Supporting a winning team is easy. But supporting a struggling team is addicting.
So says Julio Ramos, a.k.a. "El Chiva Mayor," a representative of one of Chivas USA’s largest fan groups, the Union Ultras. He’s certainly well-versed on the subject, with Rojiblancos fans now going on four years of losing soccer, not to mention well-documented off-the-field turmoil. But through it all, Ramos and his friends in the stands keep the faith.
“To support a winning team, it’s the easiest thing in the world,” Ramos explains. “To support a team that struggles … "
His voice trials off. Then he starts again.
"Iif they ever win a championship in our lifetimes, it’s like nothing else. Why? Because I have struggled with them since Day 1. And that’s kind of addictive, you know?”
Sure. It is. Just ask Boston Red Sox fans. Or Chicago Blackhawks fans. Or Manchester City supporters.
Of course, Chivas USA are a special case. And it's because the team hasn’t made the playoffs since 2009. After all, Toronto FC have never made the playoffs since joining the league in 2007.
The struggle Chivas USA the recent press surrounding the team has focused on off-the-field issues, such as the hiring and firing of new coaches, the drastic turnover of the roster, and questions about the organization's . Owners Jorge Vergara and Angelica Fuentes say they’ve implemented a plan to make the club successful on and off the field, but it hasn't yet come to fruition.
And some diehard supporters aren't convinced it's all going to work out.
John Sandate, commonly known as "ELAC," short for East LA Chiva, is a representative of the other major Chivas USA supporters group, the Black Army 1850. He and his group have taken a skeptical view of the recent goings-on at the club, even to the point of protest.

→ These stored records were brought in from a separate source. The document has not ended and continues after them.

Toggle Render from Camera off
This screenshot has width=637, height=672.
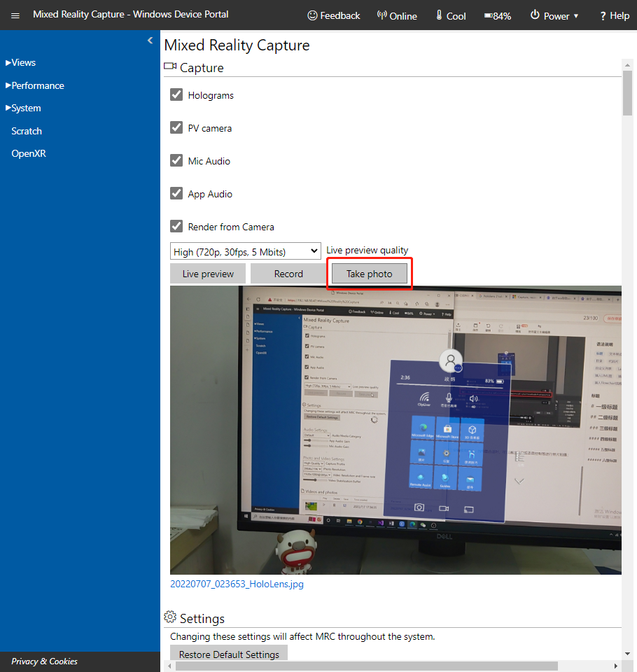click(x=176, y=226)
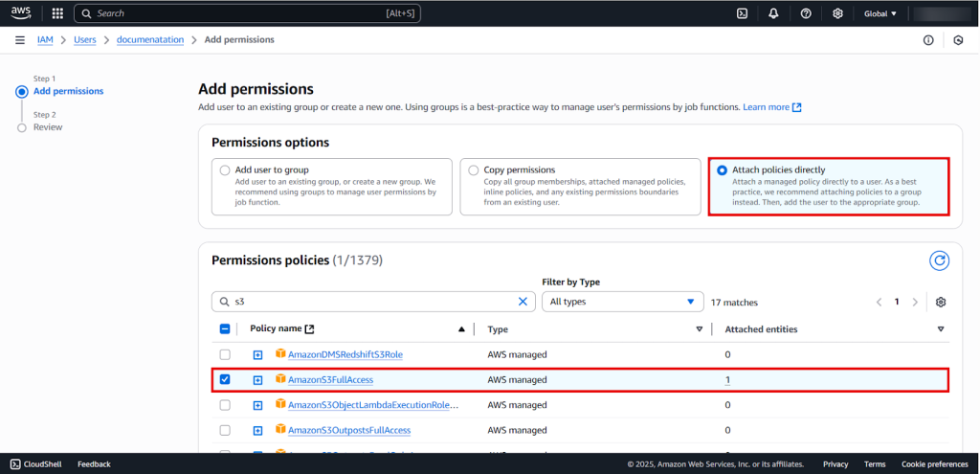The image size is (980, 474).
Task: Open the Global region selector
Action: coord(880,13)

“We wear black and white because being a Chivas USA fan, it’s black and white,” Sandate tells MLSsoccer.com. “You’re either all Chivas USA or you’re not."
Their with-us-or-against-us attitude extends beyond a color scheme. It includes a rejection of one of the underlying realities of Chivas USA's existence: Its formal connection to Chivas de Guadalajara, the Mexican powerhouse, which is also owned by Chivas USA owner Jorge Vergara.
"We don’t use the brand," Sandate says. "Our team is Chivas USA, but we’re not Guadalajara fans. We’re a little bit more ‘punk rock,’ we’re a little bit more anti-establishment in that we want to make this team grow, we want to make this team better, we want to make this market better.”
As fans of a struggling team, they’ve taken a more proactive stance towards their team’s struggles, looking further than just the team’s on-field performances (26-60-28 since their last playoff berth, in 2009), to the higher rungs of the organization’s ladder for hope in improving the team’s fortunes.
“You can’t say, ‘Oh, we’re going to get one star player and then we’re going to get new uniforms next year,’ that’s not enough to get people fired up,” Sandate says. “You have to galvanize this fan base. There’s a market of people that are anti-Galaxy. There’s a market of people that are Euro-snobs. There’s a market of people that are hardcore world soccer fans in Los Angeles.
“This market of LA is very different from any MLS market. I think that’s why we have a second MLS club before New York. I think Chivas USA has said, ‘Hey, we have all these Mexicans living in LA, they’ll just all come to see Chivas.’ I’m like, ‘No, dude, it’s not that easy.’ A team would be great that’s winning and all that, but it’s still going to take a little bit.”
So why support a team that has had more than its fair share of struggles on and off the field, especially with the two-time defending champions, the LA Galaxy, right next door or even the Xolos of Tijuana, who recently won a Liga MX title, two hours south?
Simply put, because, in the Chivas USA supporters' eyes, those two highly successful clubs don't represent true Angelenos. Despite all their struggles, the Goats' supporters feel that their club embodies their city. Or could.
“Chivas de Guadalajara represents el pueblo, the people, and it’s the most popular team in Mexico,” says Ramos, whose father worked for CD Guadalajara for 20 years and whose uncle played for the team. “Chivas USA wants to do the same thing over here. They’ve made many mistakes, but at the end of the day, that’s what they want to do, make a team that represents the people of Los Angeles.”
And even with the obvious identification with Chivas de Guadalajara, Ramos claims the idea of having a team for the people of Los Angeles supersedes any club allegiances fans might have from Mexico or other countries. Ramos claims he counts fans of club sides such as “América, Atlante, Pumas, Cruz Azul, Celtic, you name it,” among the Union Ultras.
They come from all walks of life in the diverse LA market and have supported different teams before Chivas USA. But now they’ve found common cause, and despite the struggles -- or perhaps because of the struggles -- they're not going away.